The rescue of A24 has come at the best time for Ti West, who finds himself in a shower of praise with his sensational slasher ‘X ‘, new to our theaters. The director has spent a period of semi-retirement from feature films to sharpen his craft and his fang as a craftsman in different series, and his growth has been truly noticeable. Although that doesn’t mean that before he didn’t do very interesting genre works.
Even with certain imperfections, they are really interesting works because of their character and their decisions, as is also the case in his western ‘ The Valley of Vengeance ‘, the only film that we can find by West right now in streaming. Specifically, on Netflix, and for a limited time (on May 15 it leaves the platform), so it’s best not to get lost with it.
not without my dog
In ‘The Valley of Vengeance’ we are introduced to a lonely cowboy ( Ethan Hawke ) whose only company is his horse, which allows him to move from one side of the Wild West to the other, and a charismatic dog full of surprises as it is fierce. resources when fighting. In the opening sequence, we see this almost nameless horseman who dispatches a threat with ease and charisma, establishing the particular tone that this story is going to have.
West’s works have been characterized by an interesting tendency to anachronism that distinguishes them from any other contemporary work, almost turning him into a phenomenon that swims against the current. His first great work, ‘The House of the Devil’, seemed like a horror film straight out of the eighties, and ‘ The Sacrament ‘ stretched the limits of found footage when we were fed up with found footage Our protagonist enters a small seedy town and from which he has heard many warnings, but it is an obligatory step to reach his destination. In what should be an easy passing moment, stopping at the bar to collect himself, he ends up in an altercation where he humiliatingly knocks out the sheriff’s son. Unfortunately, this will not remain an anecdote and will lead to an escalation of violence, as the original title (“In a Valley of Violence”) promises.
The style of ‘The Valley of Vengeance’ differs from many modern westerns, which tend towards a certain solemnity or towards an accentuation of brutality. We have a gritty tone, very gritty even, that is spiced up with a very rogue, almost cartoonish comedy, especially shown in the interactions between Hawke and his charismatic dog. It’s a tricky mix, but West gets a gunslinger halfway between Clint Eastwood’s unnamed horseman and Lucky Luke.
‘The Valley of Vengeance’: between Clint Eastwood and Lucky Luke
That particular sense of humor is what is going to cause some misunderstanding, especially among the most traditional western fans, but it is one of the elements that make it a special film. In addition, his tendency to exaggeration does not collide with wanting to make a really crude and violent story, where West also manages to make fascinating sequences such as the darkest point of the entire film, where he plays with the formal elements in a challenging way but that leaves you absorbed.

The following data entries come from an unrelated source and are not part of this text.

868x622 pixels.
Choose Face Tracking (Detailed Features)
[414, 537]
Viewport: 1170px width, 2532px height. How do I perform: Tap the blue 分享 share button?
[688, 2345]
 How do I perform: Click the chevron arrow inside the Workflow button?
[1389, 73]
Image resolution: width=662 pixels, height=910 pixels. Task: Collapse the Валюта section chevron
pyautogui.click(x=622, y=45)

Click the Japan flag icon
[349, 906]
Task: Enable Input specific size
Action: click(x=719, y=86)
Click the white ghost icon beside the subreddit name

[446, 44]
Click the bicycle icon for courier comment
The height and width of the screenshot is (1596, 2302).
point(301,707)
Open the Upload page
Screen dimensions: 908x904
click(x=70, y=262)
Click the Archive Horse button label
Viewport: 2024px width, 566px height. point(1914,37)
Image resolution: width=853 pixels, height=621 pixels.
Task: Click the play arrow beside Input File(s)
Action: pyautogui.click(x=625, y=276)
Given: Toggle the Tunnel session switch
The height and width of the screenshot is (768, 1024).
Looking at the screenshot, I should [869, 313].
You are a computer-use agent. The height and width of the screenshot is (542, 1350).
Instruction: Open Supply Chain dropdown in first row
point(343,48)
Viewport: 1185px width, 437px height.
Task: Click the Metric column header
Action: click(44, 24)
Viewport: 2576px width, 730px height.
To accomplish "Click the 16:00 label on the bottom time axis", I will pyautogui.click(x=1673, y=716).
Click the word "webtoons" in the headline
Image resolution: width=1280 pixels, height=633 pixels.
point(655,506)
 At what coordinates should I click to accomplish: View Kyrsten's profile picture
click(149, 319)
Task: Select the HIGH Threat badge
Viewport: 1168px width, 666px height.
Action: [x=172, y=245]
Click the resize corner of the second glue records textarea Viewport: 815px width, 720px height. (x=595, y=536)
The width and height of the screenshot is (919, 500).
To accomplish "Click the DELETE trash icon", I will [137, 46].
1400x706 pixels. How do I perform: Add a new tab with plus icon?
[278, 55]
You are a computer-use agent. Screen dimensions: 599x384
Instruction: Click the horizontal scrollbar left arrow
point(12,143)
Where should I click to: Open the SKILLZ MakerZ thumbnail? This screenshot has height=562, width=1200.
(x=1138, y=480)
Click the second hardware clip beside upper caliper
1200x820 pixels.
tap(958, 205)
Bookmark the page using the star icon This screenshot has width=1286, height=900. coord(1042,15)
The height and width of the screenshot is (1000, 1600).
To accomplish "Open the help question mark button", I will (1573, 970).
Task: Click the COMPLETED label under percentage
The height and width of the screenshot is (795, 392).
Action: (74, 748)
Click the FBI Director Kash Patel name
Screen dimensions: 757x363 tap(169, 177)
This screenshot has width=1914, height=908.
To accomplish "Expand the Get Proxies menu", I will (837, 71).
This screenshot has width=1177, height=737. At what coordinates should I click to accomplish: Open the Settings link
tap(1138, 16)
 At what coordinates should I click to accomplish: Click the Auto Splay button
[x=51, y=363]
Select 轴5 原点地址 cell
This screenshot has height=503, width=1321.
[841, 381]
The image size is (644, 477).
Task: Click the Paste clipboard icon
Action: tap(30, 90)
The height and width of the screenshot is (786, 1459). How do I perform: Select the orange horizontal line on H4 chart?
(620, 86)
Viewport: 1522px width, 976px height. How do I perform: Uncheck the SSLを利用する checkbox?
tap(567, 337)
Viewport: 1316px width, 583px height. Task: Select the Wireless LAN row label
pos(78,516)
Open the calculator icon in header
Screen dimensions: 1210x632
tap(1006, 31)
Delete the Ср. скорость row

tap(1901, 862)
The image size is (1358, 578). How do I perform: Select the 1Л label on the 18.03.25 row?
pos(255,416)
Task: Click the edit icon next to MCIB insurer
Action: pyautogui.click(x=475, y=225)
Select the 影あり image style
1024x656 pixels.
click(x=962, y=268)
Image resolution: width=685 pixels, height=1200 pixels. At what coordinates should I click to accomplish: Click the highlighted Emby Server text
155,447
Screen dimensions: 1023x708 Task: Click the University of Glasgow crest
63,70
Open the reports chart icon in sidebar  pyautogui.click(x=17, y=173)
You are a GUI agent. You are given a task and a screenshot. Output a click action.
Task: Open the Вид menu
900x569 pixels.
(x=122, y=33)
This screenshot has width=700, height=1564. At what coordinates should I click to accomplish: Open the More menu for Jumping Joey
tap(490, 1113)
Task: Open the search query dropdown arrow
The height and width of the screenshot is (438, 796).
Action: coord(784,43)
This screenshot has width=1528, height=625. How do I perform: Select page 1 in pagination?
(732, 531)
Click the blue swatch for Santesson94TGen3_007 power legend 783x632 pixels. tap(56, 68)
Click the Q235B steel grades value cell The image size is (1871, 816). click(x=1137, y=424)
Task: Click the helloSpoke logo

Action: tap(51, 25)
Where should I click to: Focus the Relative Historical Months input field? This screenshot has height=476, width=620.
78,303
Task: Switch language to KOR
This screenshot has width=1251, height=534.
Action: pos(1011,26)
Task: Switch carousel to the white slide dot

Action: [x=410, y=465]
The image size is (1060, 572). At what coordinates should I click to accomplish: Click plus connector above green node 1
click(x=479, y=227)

As in West’s previous works, its impressive ambition is not always matched by flawless execution, and there are times when the story loses its grip. But this ambition is still appreciated, and the action unfolds in a powerful and energetic way even without having an infinity of resources -we have not mentioned it, but this movie comes with a Blumhouse stamp-. At the very least, it is worth an interesting stone on the road to appreciate Ti West.